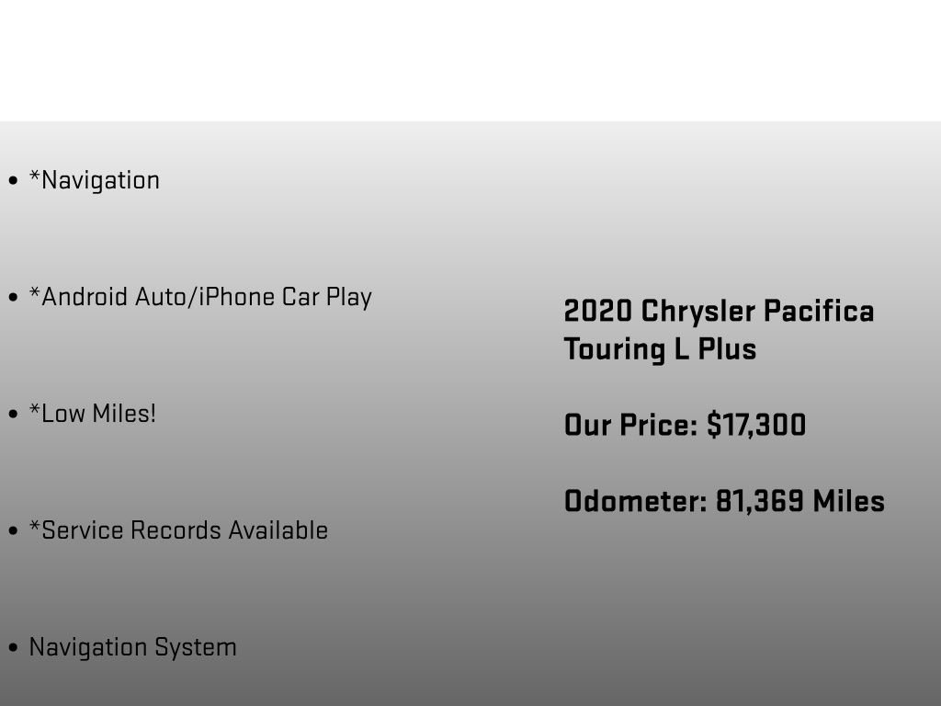Click the Navigation System list entry
Screen dimensions: 941x706
pyautogui.click(x=132, y=648)
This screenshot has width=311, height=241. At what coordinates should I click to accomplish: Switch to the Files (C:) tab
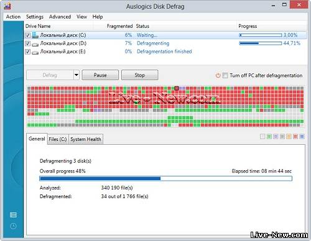pyautogui.click(x=58, y=139)
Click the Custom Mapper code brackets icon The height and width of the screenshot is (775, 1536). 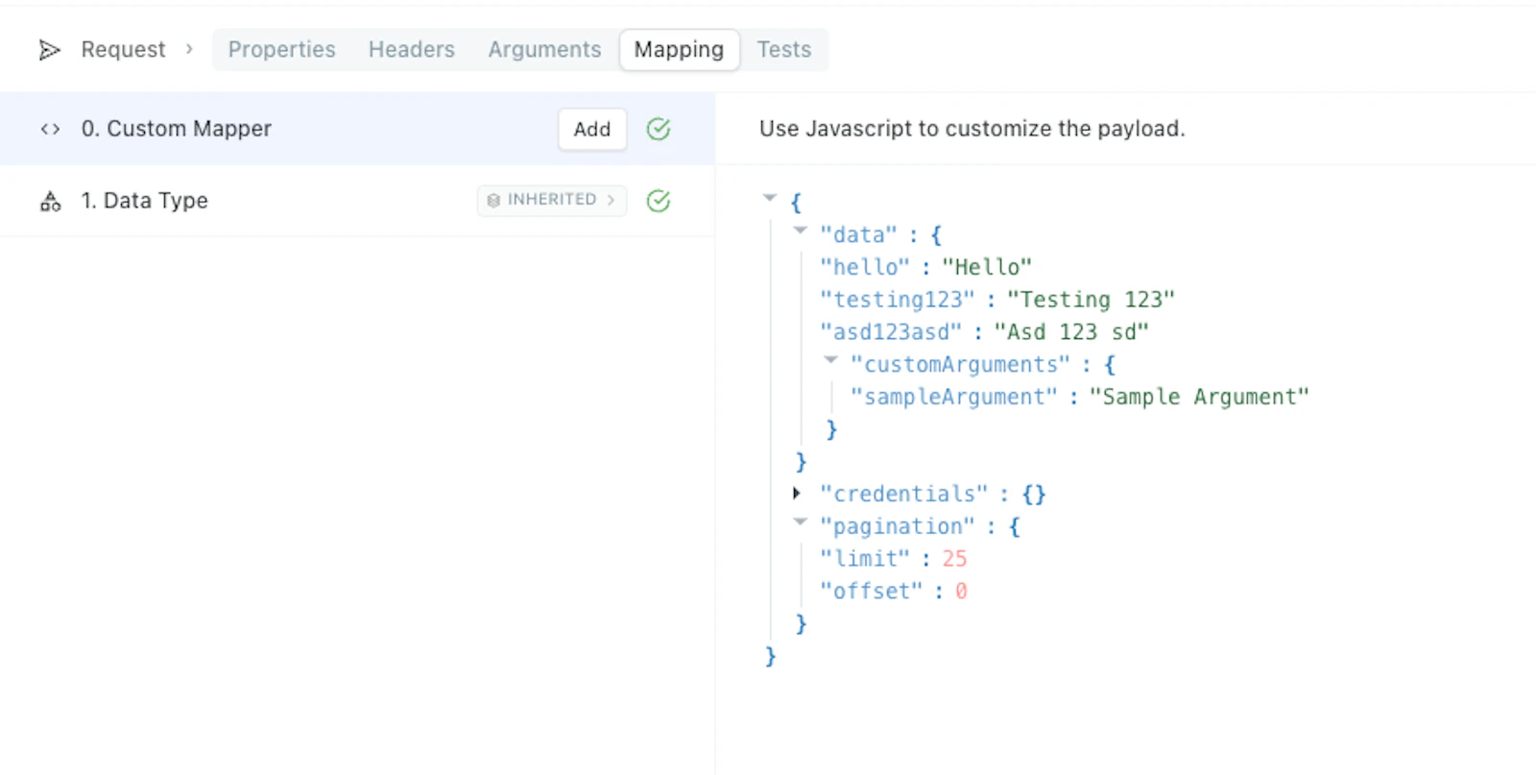click(50, 129)
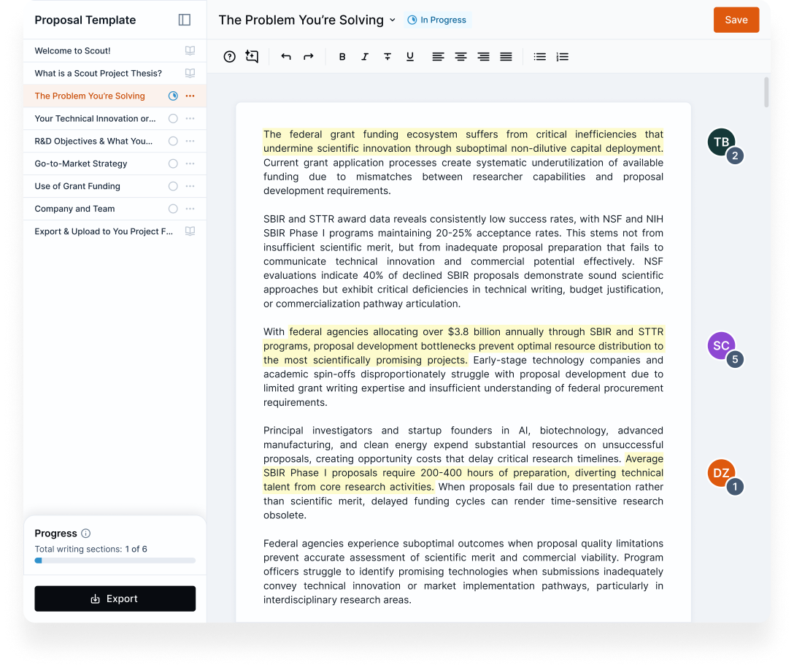
Task: Undo the last edit
Action: [286, 57]
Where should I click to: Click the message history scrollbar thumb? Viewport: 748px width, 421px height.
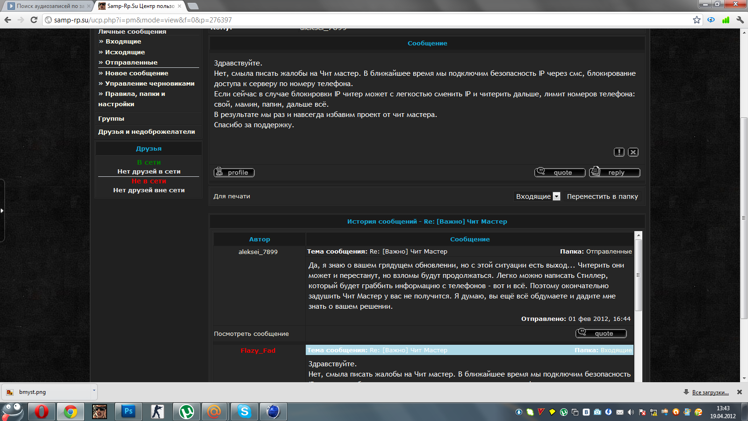638,275
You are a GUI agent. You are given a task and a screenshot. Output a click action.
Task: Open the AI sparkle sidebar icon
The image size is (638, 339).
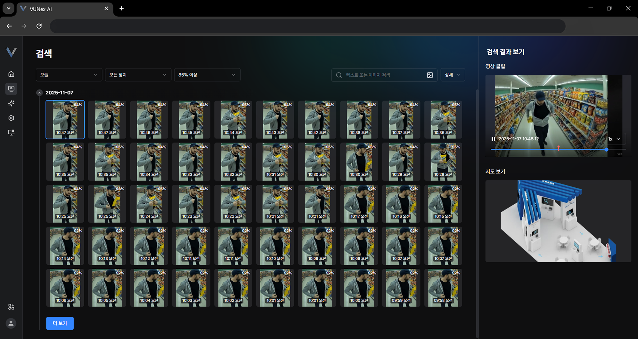(11, 103)
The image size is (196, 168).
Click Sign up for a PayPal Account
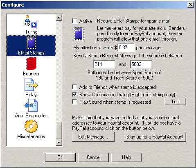tap(155, 137)
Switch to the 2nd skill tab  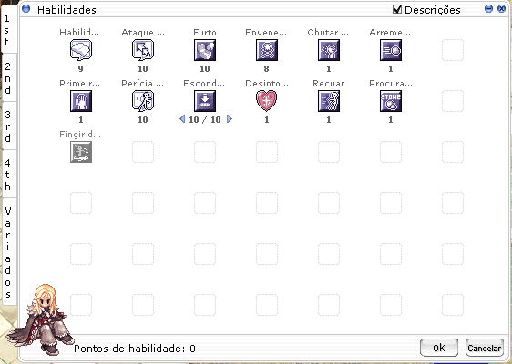coord(8,78)
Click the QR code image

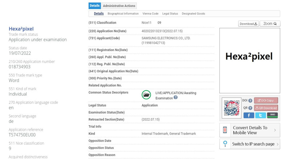(231, 108)
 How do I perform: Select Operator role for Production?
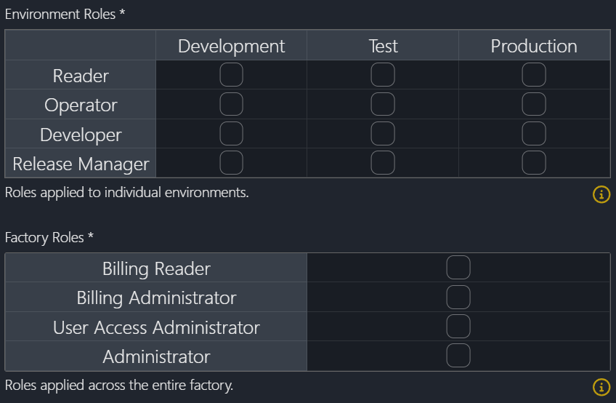(534, 105)
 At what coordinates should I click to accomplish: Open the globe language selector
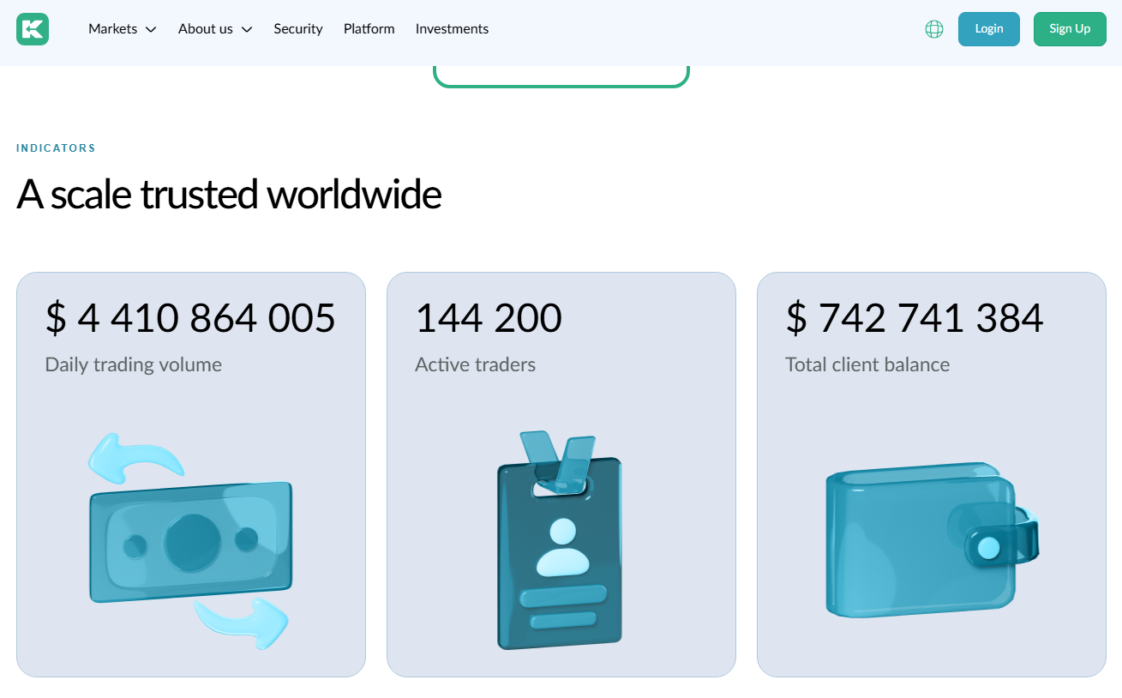click(x=933, y=29)
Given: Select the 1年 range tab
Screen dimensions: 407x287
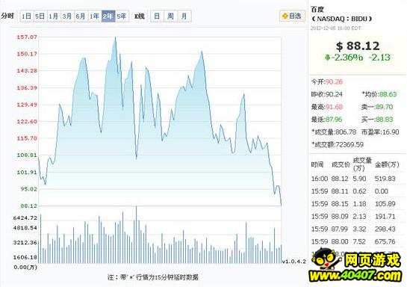Looking at the screenshot, I should pos(95,16).
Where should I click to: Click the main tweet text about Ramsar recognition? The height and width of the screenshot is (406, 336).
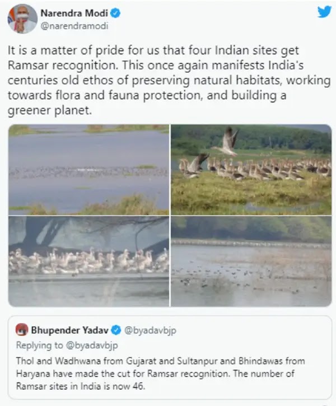pos(169,80)
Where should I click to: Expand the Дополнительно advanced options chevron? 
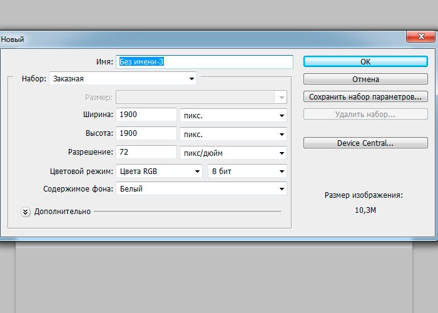point(26,212)
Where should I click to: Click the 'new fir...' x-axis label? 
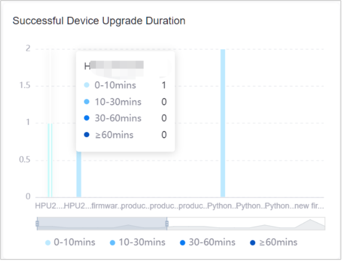click(x=309, y=206)
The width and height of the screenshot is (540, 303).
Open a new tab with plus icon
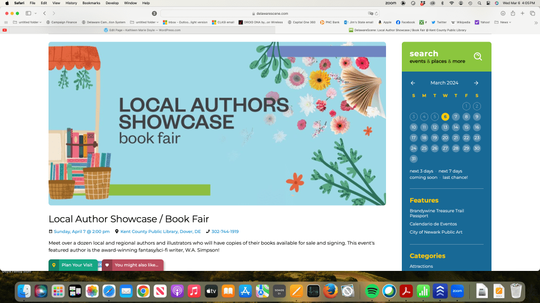coord(522,13)
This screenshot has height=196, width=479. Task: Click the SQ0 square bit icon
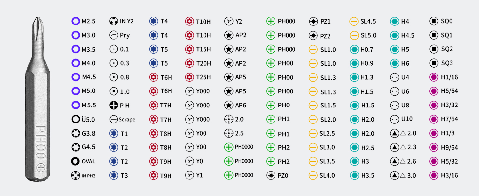434,21
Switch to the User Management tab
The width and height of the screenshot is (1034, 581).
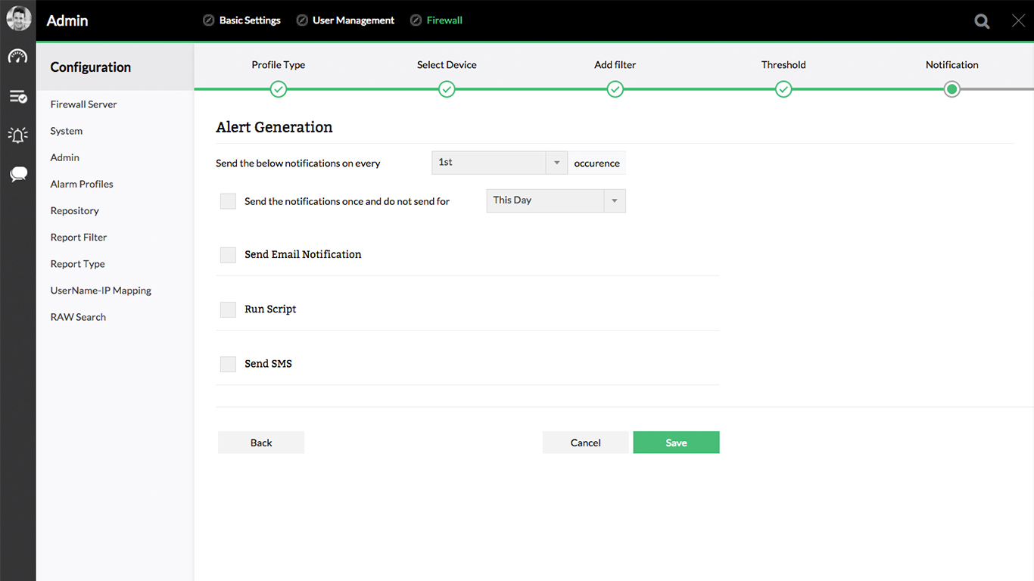tap(353, 20)
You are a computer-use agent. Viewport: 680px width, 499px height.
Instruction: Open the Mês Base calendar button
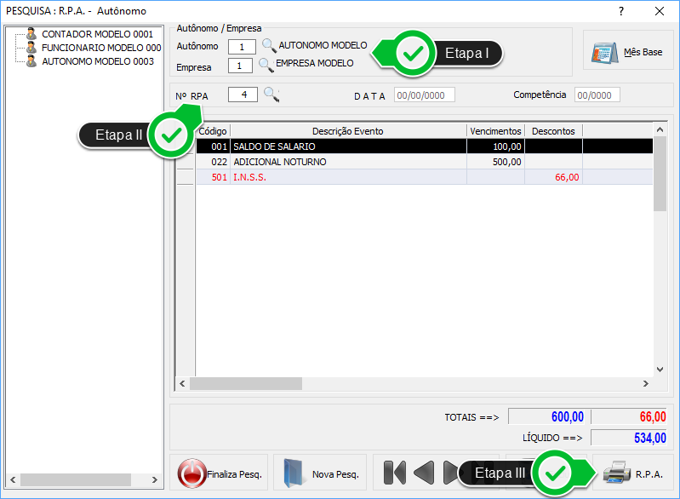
....
Your instructions.
Which lines of the listing contain the word "agent"? Copy each of them.

Response to this exercise.
You are a GUI agent. You are given a task and a screenshot. Output a click action.
You are a computer-use agent. Viewport: 680px width, 499px height.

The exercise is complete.